SUPPLIED MATERIAL
+++++

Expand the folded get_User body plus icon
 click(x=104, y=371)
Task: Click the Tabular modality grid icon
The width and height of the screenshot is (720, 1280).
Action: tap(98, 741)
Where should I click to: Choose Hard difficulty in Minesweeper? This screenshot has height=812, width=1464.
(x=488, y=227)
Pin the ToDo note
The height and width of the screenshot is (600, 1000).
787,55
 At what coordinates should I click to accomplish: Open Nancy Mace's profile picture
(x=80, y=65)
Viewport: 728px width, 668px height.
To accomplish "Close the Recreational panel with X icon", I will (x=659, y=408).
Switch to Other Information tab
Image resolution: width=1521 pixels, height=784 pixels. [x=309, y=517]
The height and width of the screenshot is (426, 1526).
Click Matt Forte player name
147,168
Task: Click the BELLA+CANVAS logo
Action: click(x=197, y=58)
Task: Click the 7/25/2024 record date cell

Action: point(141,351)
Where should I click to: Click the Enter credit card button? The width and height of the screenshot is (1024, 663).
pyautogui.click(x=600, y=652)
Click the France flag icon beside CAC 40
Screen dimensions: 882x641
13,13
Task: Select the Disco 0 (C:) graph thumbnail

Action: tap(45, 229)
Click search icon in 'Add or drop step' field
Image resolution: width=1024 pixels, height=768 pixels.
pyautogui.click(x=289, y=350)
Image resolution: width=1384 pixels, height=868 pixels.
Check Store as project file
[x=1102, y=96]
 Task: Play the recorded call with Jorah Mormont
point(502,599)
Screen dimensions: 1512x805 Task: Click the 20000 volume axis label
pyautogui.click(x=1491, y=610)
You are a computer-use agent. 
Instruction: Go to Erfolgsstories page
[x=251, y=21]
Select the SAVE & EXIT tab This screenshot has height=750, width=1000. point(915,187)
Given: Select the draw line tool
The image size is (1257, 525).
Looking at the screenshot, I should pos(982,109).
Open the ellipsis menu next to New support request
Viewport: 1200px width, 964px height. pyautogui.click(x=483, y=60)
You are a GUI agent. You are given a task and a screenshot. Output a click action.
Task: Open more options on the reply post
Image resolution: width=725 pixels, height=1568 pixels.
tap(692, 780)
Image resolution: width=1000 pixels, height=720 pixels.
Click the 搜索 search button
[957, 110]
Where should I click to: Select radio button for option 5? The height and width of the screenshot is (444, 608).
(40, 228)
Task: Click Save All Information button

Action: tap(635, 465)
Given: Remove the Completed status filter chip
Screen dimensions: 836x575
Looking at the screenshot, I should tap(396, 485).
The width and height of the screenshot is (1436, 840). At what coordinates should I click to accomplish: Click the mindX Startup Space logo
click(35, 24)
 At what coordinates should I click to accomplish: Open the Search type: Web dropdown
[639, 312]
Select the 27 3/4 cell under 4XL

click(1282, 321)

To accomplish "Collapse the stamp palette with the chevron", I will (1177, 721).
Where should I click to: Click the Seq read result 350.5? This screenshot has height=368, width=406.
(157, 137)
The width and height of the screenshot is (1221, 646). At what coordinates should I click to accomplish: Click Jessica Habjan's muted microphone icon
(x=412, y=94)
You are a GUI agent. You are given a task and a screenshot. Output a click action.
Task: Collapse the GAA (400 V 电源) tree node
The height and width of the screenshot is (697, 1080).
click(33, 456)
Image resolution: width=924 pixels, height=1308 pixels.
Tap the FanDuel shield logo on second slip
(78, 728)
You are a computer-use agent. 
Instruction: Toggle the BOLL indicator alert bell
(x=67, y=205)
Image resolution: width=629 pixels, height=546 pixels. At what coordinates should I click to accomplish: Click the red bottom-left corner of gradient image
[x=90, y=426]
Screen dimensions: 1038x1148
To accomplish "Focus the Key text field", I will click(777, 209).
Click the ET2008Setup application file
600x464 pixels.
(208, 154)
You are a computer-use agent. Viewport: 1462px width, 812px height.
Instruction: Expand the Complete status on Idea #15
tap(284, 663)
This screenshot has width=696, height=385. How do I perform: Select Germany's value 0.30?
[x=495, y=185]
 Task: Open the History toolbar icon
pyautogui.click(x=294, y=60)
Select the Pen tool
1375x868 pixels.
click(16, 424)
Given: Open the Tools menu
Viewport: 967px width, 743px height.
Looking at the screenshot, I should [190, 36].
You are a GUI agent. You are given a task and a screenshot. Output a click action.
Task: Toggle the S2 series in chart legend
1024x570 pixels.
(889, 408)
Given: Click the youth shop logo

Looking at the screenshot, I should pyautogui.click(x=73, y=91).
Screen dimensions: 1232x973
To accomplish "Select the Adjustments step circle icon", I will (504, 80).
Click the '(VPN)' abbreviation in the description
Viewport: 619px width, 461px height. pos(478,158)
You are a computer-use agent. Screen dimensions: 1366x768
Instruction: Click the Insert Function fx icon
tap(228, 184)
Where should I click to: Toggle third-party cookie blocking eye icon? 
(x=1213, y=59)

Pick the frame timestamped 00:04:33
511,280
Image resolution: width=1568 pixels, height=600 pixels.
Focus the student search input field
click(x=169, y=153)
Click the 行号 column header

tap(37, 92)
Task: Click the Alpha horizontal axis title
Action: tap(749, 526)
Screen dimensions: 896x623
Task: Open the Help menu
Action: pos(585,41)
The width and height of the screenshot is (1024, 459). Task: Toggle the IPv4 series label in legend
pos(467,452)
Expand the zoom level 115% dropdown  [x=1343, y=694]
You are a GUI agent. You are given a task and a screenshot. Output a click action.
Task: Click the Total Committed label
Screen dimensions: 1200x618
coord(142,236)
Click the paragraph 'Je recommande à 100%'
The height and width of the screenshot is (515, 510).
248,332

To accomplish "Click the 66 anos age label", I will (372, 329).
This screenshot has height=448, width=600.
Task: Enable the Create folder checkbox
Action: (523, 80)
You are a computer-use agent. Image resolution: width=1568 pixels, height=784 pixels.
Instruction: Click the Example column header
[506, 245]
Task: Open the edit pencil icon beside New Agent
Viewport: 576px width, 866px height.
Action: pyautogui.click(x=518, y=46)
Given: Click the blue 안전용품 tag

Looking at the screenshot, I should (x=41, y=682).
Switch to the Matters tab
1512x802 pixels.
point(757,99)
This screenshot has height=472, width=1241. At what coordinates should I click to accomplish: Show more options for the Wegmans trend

+++++

PROBLEM TO SOLVE
Where a line of the data holds "options", show that line.

RESULT OF THIS TASK
Task: Open more options on the reply post
This screenshot has height=472, width=1241. At what coordinates should I click to accomplish: Show more options for the Wegmans trend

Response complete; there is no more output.